The world’s most popular website security system may soon become obsolete.

Image credits intergalacticrobot.

Researchers at the Lancaster University, UK, Northwest University, and Peking University (both in China) have developed a new Ai that can defeat the majority of captcha systems in use today. The algorithm is not only very good at its job — it also requires minimal human effort or oversight to work.

The breakable code

“[The software] allows an adversary to launch an attack on services, such as Denial of Service attacks or spending spam or fishing messages, to steal personal data or even forge user identities,” says Mr Guixin Ye, the lead student author of the work. “Given the high success rate of our approach for most of the text captcha schemes, websites should be abandoning captchas.”

Text-based captcha (Completely Automated Public Turing test to tell Computers and Humans Apart) do pretty much what it says on the tin. They’re systems that typically use a hodge-podge of letters or numbers, which they run through additional security features such as occluding lines. The end goal is to generate images that a human can distinguish as being text while confusing a computer. It relies on our much stronger pattern recognition abilities to weed out machines. All in all, it’s considered pretty effective.

Because it’s drenched in security features that make it a really annoying lecture.
Image credits Guixin Ye et al., 2018, CCS ’18.

The team, however, plans to change this. Their AI draws on a technique known as a ‘Generative Adversarial Network’, or GAN. In short, this approach uses a large number of (software-generated) captchas to train a neural network (known as the ‘solver’). After going through boot camp, this neural network is then further refined and pitted against real captcha codes.

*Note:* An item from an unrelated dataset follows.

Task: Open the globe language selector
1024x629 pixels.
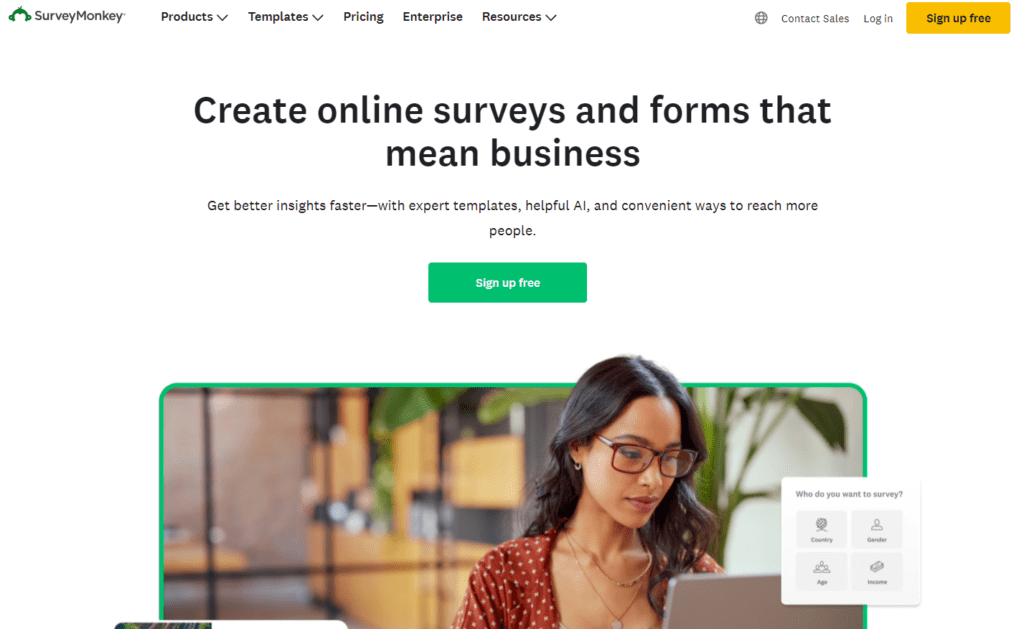Action: coord(761,18)

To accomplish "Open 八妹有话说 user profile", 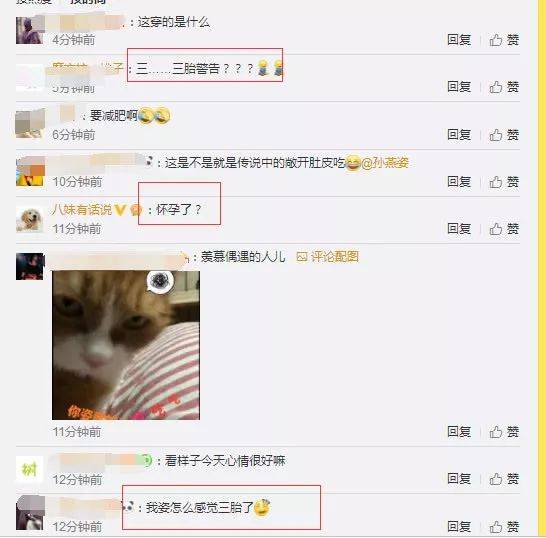I will pos(82,210).
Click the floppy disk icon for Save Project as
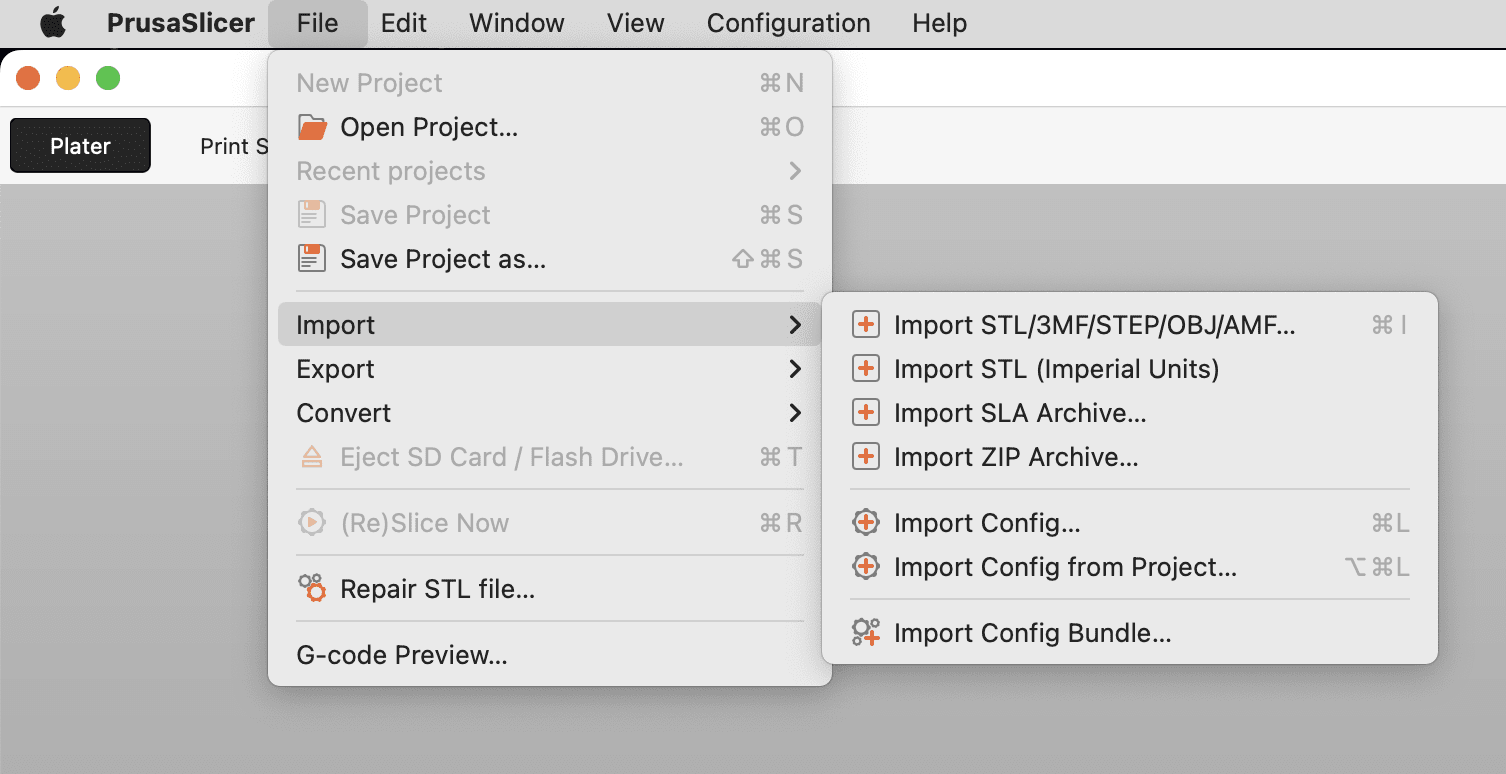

In the end, what the team created is a solver that works much faster and with greater accuracy than any of its predecessors. The programme only needs about 0.05 seconds to crack a captcha when running on a desktop PC, the team reports. Furthermore, it has successfully attacked and cracked versions of captcha that were previously machine-proof.

The programme was tested on 33 captcha schemes, of which 11 are used by many of the world’s most popular websites — including eBay, Wikipedia, and Microsoft. The system had much more success relative to its counterparts, although it did have some difficulty breaking through certain “strong security features” used by Google. Still, even in this case, the system saw a success rate of 3% which sounds pitiful, but “is still above the 1% threshold for which a captcha is considered to be ineffective,” the team writes.

Results with the base (only trained with synthetic images) and fine-tuned solver (also trained with real-life examples).
Image credits Guixin Ye et al., 2018, CCS ’18.

So the solver definitely delivers. But it’s also much easier to use than any of its competitors. Owing to the GAN-approach the team used, it takes much less effort and time to train the AI — which would involve manually deciphering, tagging, and feeding captcha examples to the network. The team says it only takes 500 or so genuine captcha codes to adequately train their programme. It would take millions of examples to manually train it without the GAN, they add.

One further advantage of this approach is that it makes the AI system-independent (it can attack any variation of captcha out there). This comes in stark contrast to previous machine-learning captcha breakers. These manually-trained systems were both laborious to build and easily thrown off by minor changes in security features within the codes.

All in all, this software is very good at breaking codes; so good, in fact, that the team believes they can no longer be considered a meaningful security measure.

“This is the first time a GAN-based approach has been used to construct solvers,” says Dr Zheng Wang, Senior Lecturer at Lancaster University’s School of Computing and Communications and co-author of the research. “Our work shows that the security features employed by the current text-based captcha schemes are particularly vulnerable under deep learning methods.”

“We show for the first time that an adversary can quickly launch an attack on a new text-based captcha scheme with very low effort. This is scary because it means that this first security defence of many websites is no longer reliable. This means captcha opens up a huge security vulnerability which can be exploited by an attack in many ways.”

The paper “Yet Another Text Captcha Solver: A Generative Adversarial Network Based Approach” has been published in the journal CCS ’18 Proceedings of the 2018 ACM SIGSAC Conference on Computer and Communications Security.